* Problem requirements
Print the lines of the records between the line holding "You are a GUI" and the line holding "click(x=428, y=204)", inclusive, with no changes. Leave the pictures out of your answer.

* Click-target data
================================

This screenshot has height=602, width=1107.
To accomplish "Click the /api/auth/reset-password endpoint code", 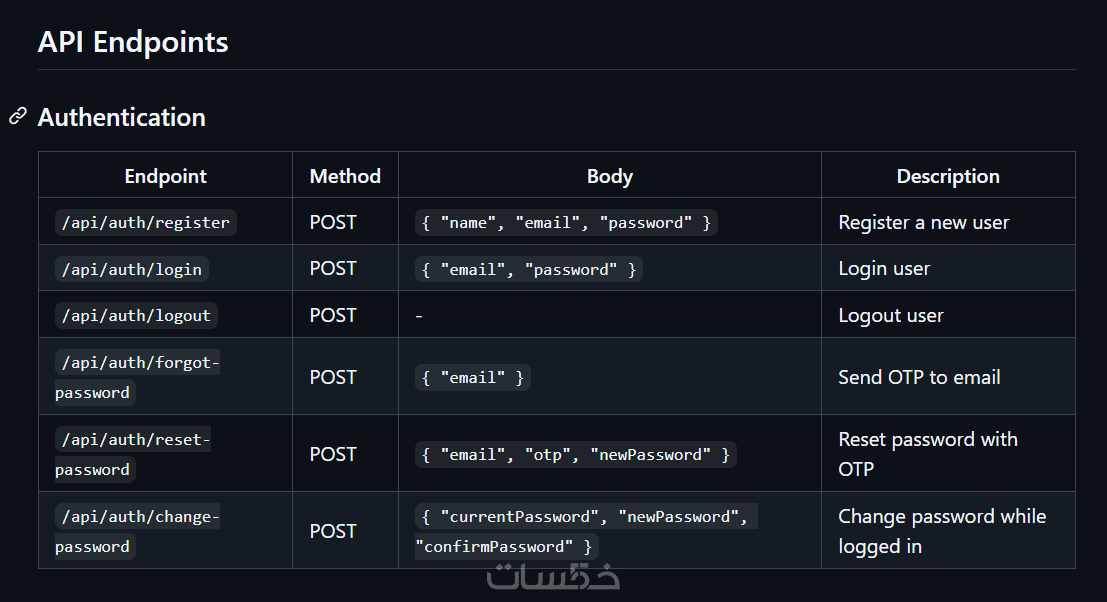I will [x=132, y=454].
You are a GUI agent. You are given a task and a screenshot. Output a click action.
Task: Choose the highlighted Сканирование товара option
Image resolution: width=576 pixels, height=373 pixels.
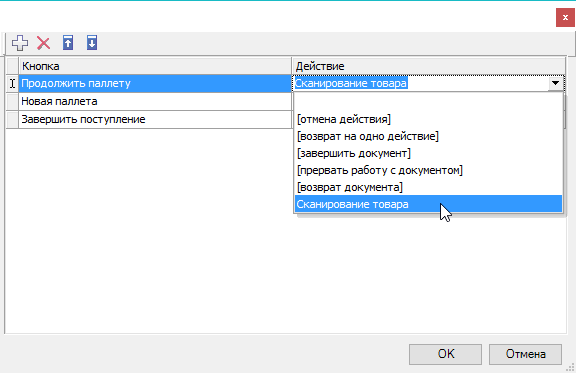click(x=428, y=204)
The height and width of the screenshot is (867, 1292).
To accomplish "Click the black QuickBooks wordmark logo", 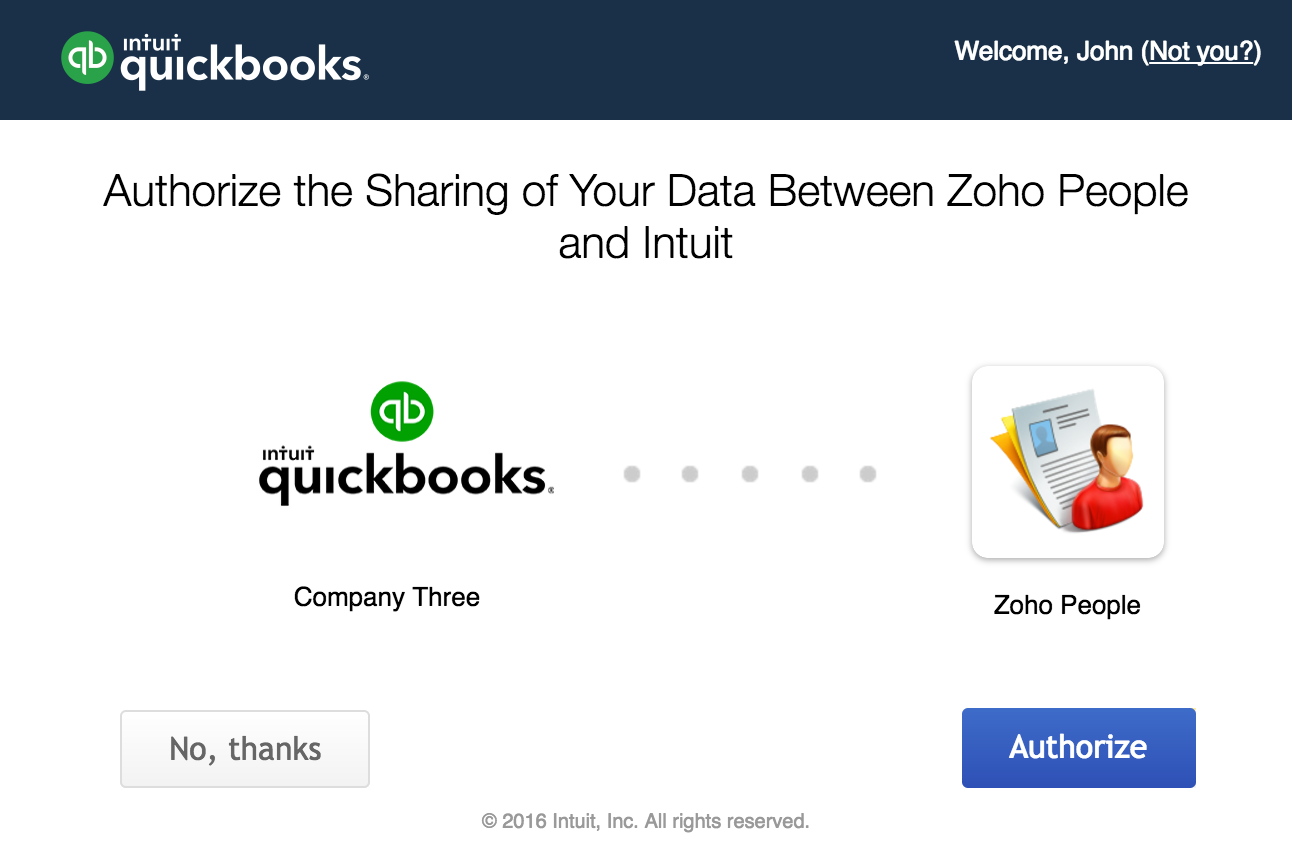I will (406, 474).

================================

* Solved problem
You are a GUI agent. You are given a task and a screenshot. Output a click action.
Task: Choose the highlighted Сканирование товара option
Image resolution: width=576 pixels, height=373 pixels.
click(x=428, y=204)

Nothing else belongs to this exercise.